Manger pour la planète
N’guessan Deborah
| 05-09-2025

· Équipe alimentaire
Quand nous pensons à réduire notre impact environnemental, nous nous concentrons souvent sur des sujets comme les transports ou la consommation d’électricité. Mais avez-vous déjà réfléchi au coût écologique de ce que vous mangez ?
Le terme « empreinte carbone » désigne la quantité totale de gaz à effet de serre (comme le dioxyde de carbone ou le méthane) libérée dans l’atmosphère à cause des activités humaines. Et oui — cela inclut la production, la transformation, l’emballage et le transport des aliments.
Selon le Groupe d’experts intergouvernemental sur l’évolution du climat (GIEC), les systèmes alimentaires sont responsables de 21 à 37 % des émissions mondiales de gaz à effet de serre. Cela signifie que notre manière de cultiver, de consommer et de jeter la nourriture a un impact énorme sur l’environnement. La bonne nouvelle ? Nous pouvons agir chaque jour, simplement en changeant nos habitudes alimentaires.
De la ferme à l’assiette : d’où viennent les émissions ?
L’empreinte carbone d’un seul repas varie énormément selon les ingrédients. La production d’aliments d’origine animale, surtout la viande rouge et les produits laitiers, génère bien plus d’émissions que les aliments végétaux.
Plusieurs raisons à cela : la digestion des animaux libère du méthane, leur élevage demande d’énormes quantités de nourriture et d’eau, et le défrichement des terres pour le pâturage entraîne la déforestation.
Même les aliments végétaux ont un coût en émissions — liées aux engrais, à l’irrigation, au transport ou à l’emballage. Mais leur impact global reste moindre, surtout s’ils sont cultivés localement et en saison.
Voici un aperçu des principaux postes d’émissions dans la production alimentaire :
• Agriculture (engrais, eau, élevage) : principal contributeur
• Changements d’affectation des sols (comme la déforestation) : fort impact pour la viande et le soja
• Transport : particulièrement pour les produits acheminés par avion, comme les baies ou les asperges
• Emballage et transformation : surtout pour les aliments ultra-transformés ou surgelés
• Gaspillage : la nourriture jetée produit du méthane dans les décharges
Quels aliments ont la plus forte empreinte carbone ?

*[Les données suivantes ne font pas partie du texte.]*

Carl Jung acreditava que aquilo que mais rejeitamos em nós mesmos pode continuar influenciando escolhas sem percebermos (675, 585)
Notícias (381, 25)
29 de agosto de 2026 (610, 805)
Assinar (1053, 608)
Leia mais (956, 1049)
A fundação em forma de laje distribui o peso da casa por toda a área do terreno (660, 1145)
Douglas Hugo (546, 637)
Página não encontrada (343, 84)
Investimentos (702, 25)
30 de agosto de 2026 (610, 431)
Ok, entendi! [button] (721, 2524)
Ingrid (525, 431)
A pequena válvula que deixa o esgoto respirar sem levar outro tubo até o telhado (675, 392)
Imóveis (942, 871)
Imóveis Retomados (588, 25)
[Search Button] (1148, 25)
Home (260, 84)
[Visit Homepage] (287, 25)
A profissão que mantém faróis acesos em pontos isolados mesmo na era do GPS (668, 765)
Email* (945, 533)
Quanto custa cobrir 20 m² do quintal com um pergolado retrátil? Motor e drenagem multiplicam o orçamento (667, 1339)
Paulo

Savoir quels aliments polluent le plus permet de faire des choix plus malins. Selon les données de l’Environmental Working Group (EWG) et de Our World in Data, voici quelques exemples :
• Viande : environ 60 kg de CO₂-équivalent par kilo
• Fromage : environ 21 kg de CO₂e par kilo
• Agneau : environ 24 kg de CO₂e par kilo
• Volaille : environ 6 kg de CO₂e par kilo
• Tofu : seulement 2 à 3 kg de CO₂e par kilo
• Lentilles : moins de 1 kg de CO₂e par kilo
• Légumes-racines et céréales : parmi les plus faibles émetteurs
En résumé, remplacer même un ou deux repas par semaine à base de viande rouge par des légumineuses ou des céréales peut réduire significativement votre empreinte carbone personnelle.
Le gaspillage alimentaire : les émissions cachées
On l’oublie facilement, mais le gaspillage alimentaire est l’un des plus grands responsables des émissions liées à l’alimentation. Selon le Programme des Nations unies pour l’environnement (PNUE), près d’un tiers de la nourriture produite dans le monde n’est jamais consommé.
Quand les aliments pourrissent dans les décharges, ils libèrent du méthane — un gaz à effet de serre 25 fois plus puissant que le dioxyde de carbone sur une période de 100 ans.
Réduire le gaspillage, c’est non seulement économiser de l’argent, mais aussi diminuer directement son impact environnemental. Des gestes simples comme planifier ses repas, bien conserver ses aliments, congeler les restes ou utiliser les fruits et légumes « imparfaits » peuvent faire une grande différence.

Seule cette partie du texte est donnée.